For full drilling, 65 holes were produced under three lubrication regimes: dry, 5 % KSS emulsion without performance additives, and unalloyed mineral oil (22 mm² s⁻¹ at 40 °C). The dry and mineral‑oil runs showed virtually identical bore diameters with negligible scatter. In contrast, the KSS emulsion produced a noticeable deviation from the target 6.8 mm diameter after the 21st hole, accompanied by a wide spread of values.
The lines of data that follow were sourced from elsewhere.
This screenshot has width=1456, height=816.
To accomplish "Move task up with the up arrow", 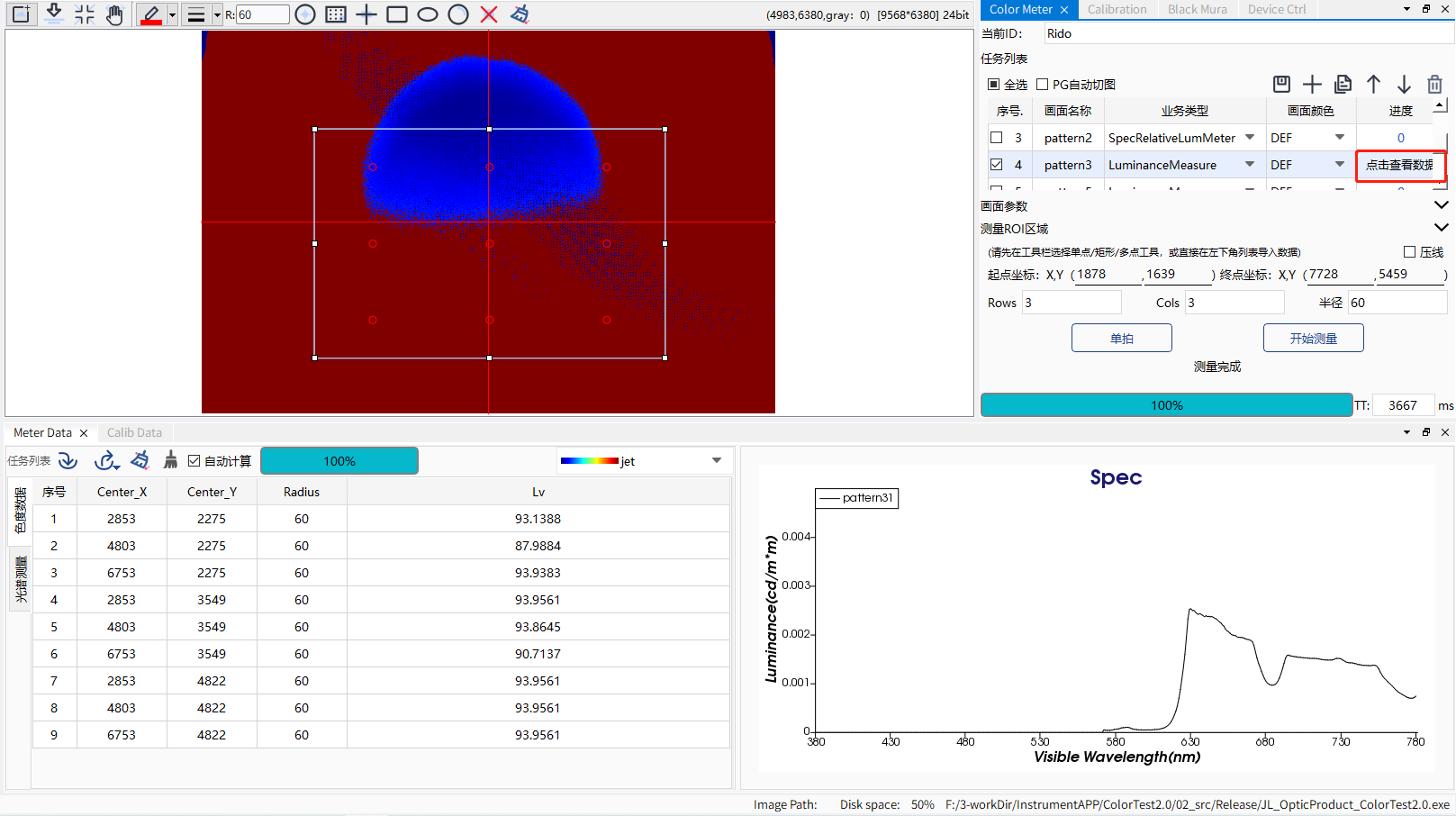I will point(1373,84).
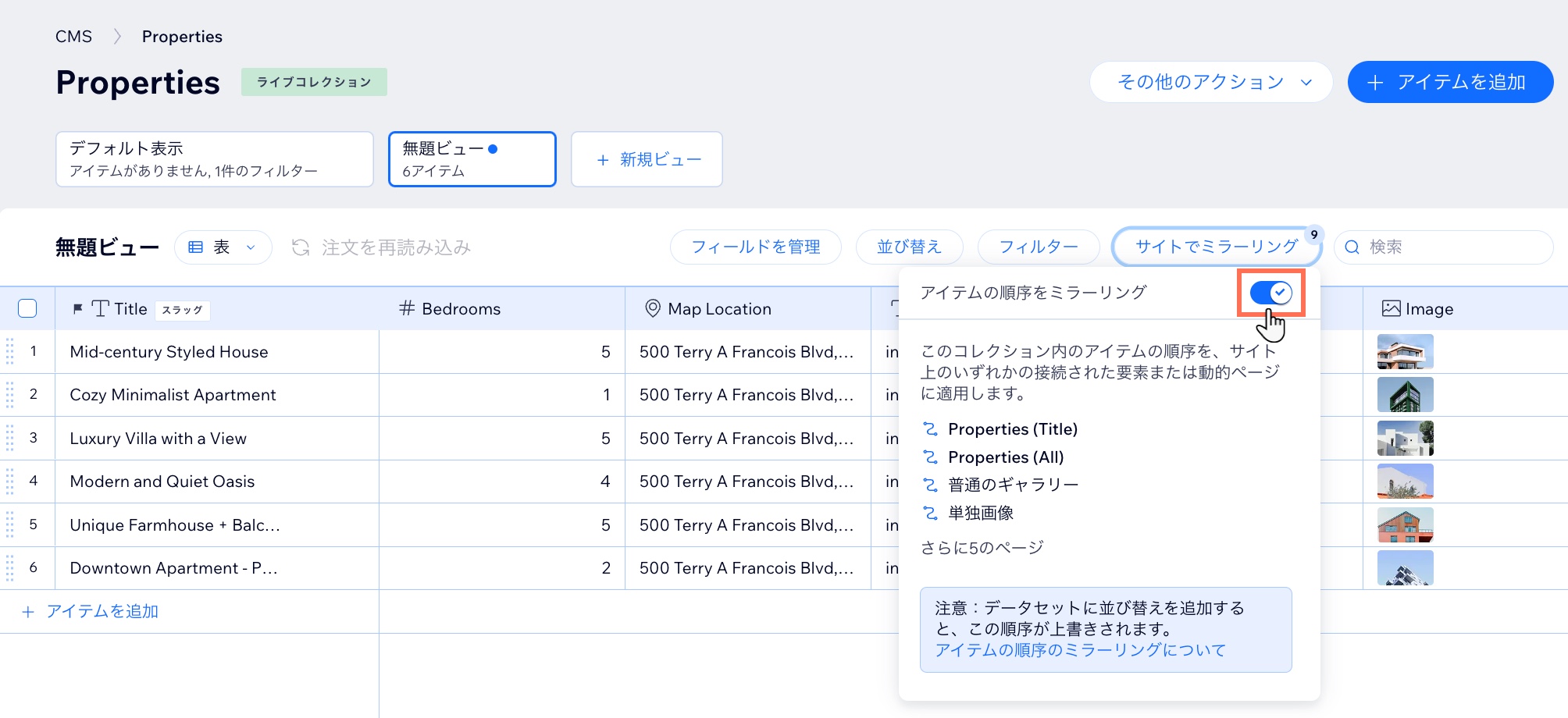Open the サイトでミラーリング panel button

(x=1216, y=247)
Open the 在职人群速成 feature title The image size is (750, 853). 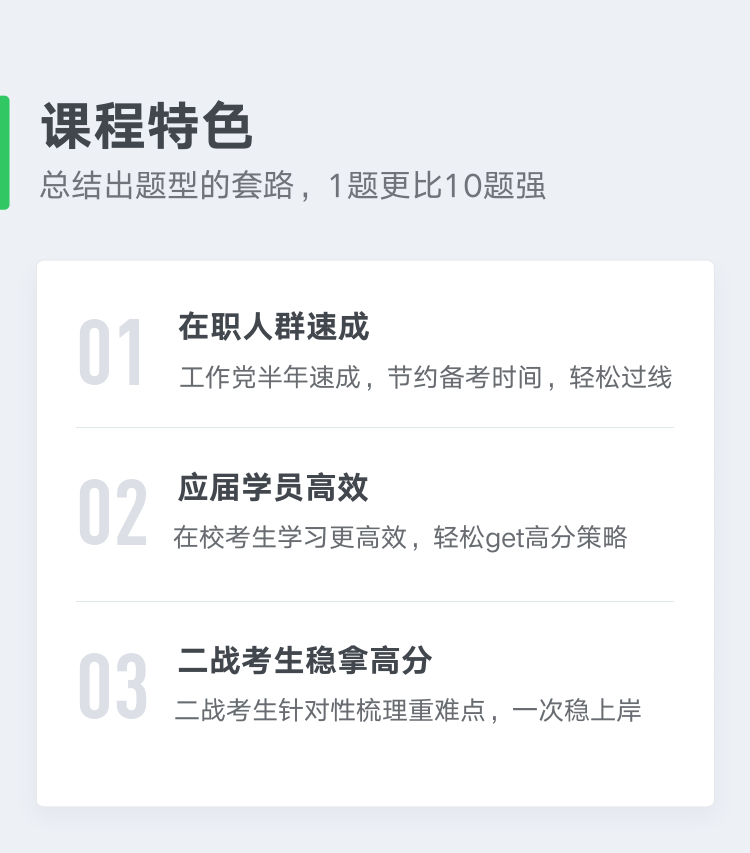tap(274, 326)
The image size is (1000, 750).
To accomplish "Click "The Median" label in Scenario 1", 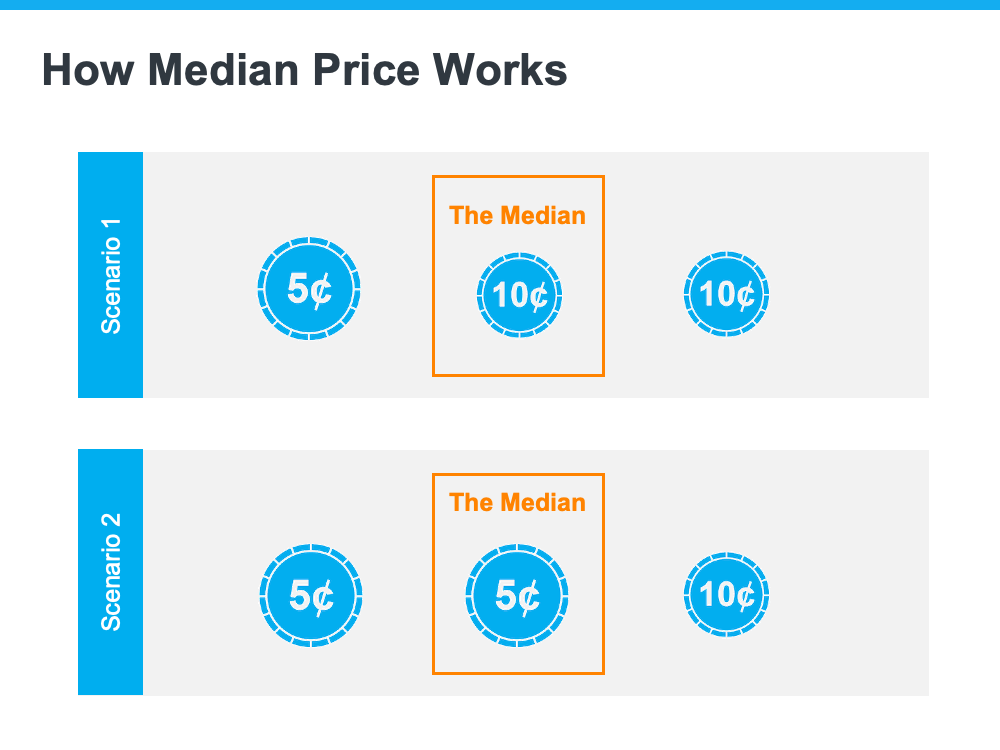I will click(x=518, y=215).
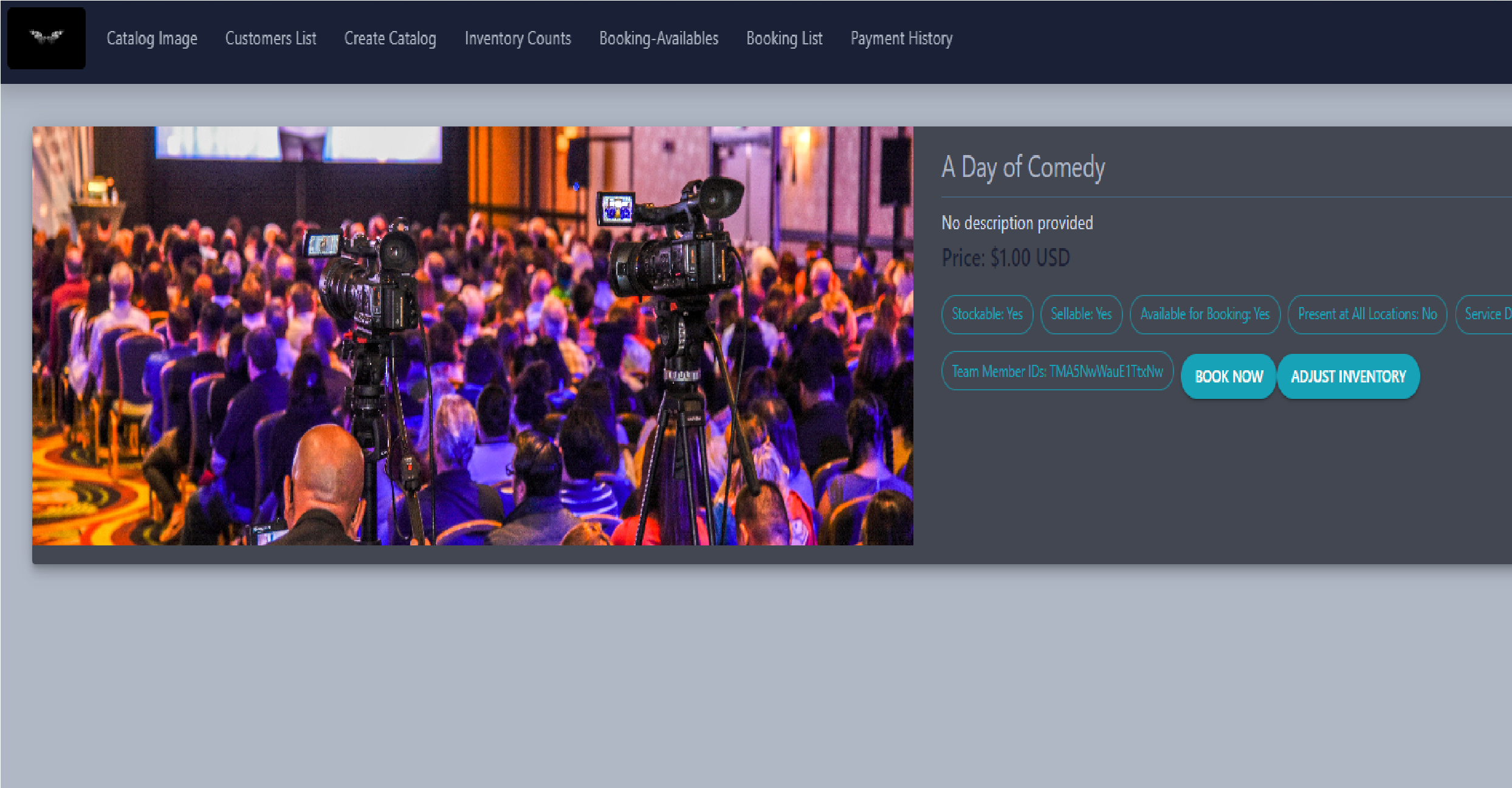
Task: Click 'No description provided' text
Action: [1017, 223]
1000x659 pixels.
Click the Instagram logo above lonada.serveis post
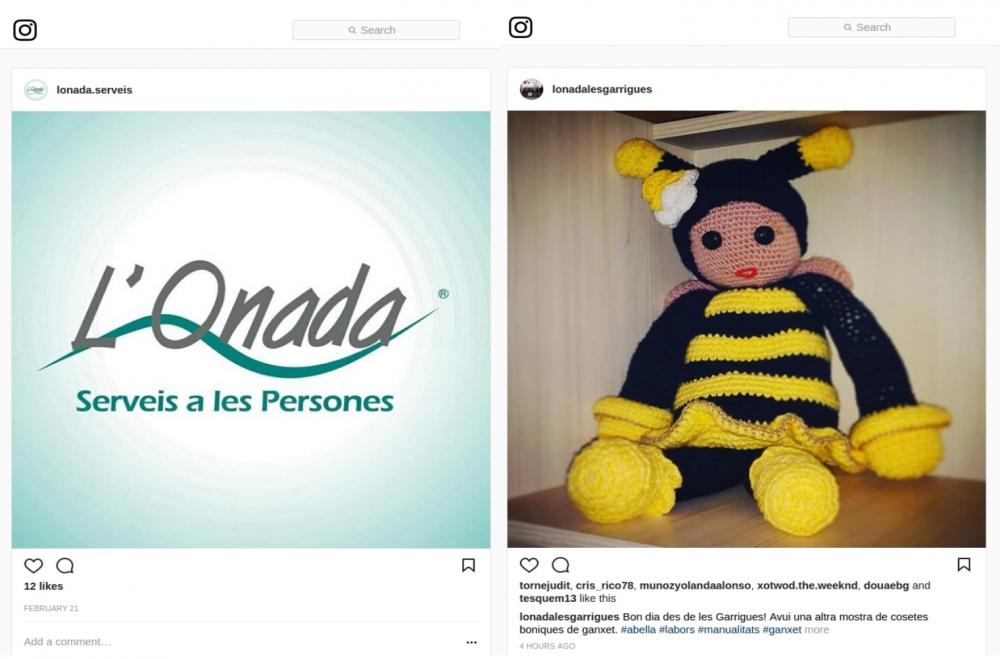pos(25,30)
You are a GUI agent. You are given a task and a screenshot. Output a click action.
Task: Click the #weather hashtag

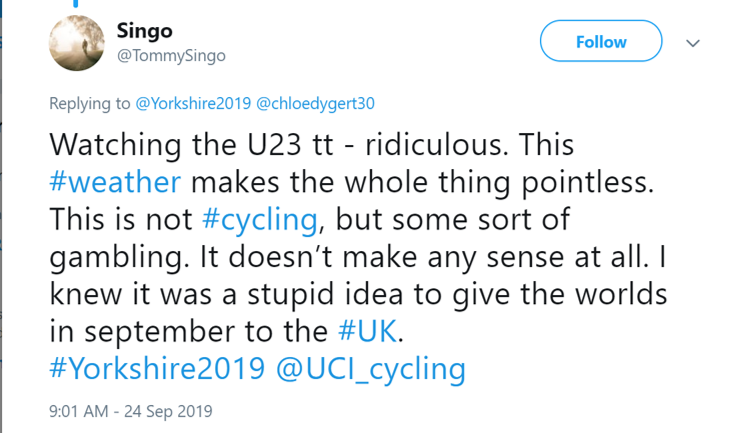pos(115,183)
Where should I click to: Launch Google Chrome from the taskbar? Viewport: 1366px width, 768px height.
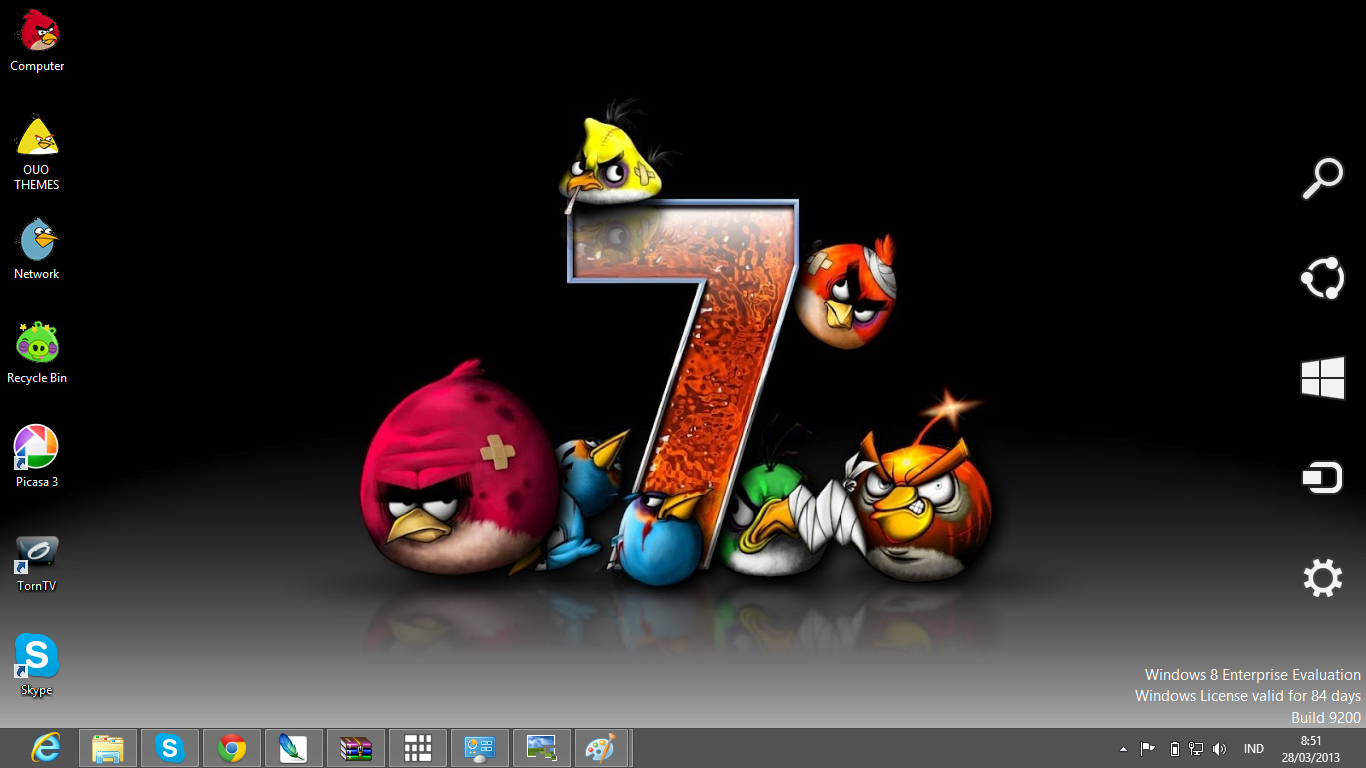pos(231,747)
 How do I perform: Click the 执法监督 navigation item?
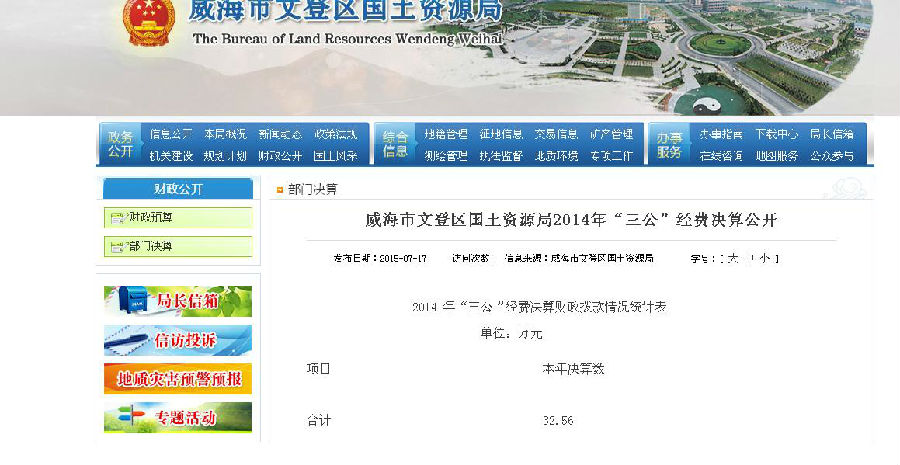click(x=500, y=156)
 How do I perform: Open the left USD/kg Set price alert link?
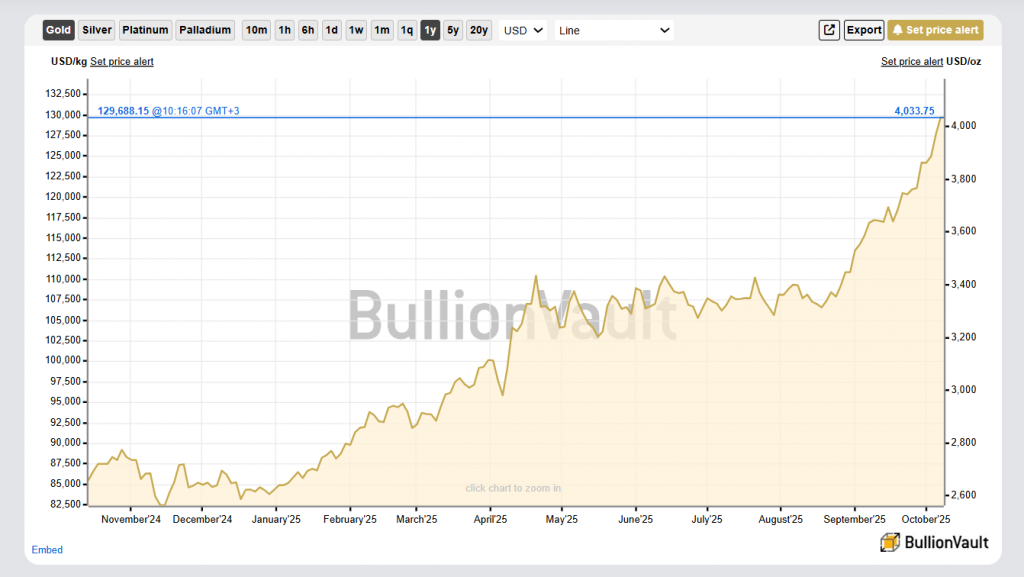[x=122, y=62]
Force measurements confirmed that the KSS emulsion induced higher cutting forces than both dry and mineral‑oil conditions, leading the team to exclude drilling from further additive‑performance studies.

Thread cutting of 31 threads under the same 5 % KSS emulsion revealed no significant increase in torsional load or tool wear, indicating that thread cutting was also unsuitable for evaluating additive performance.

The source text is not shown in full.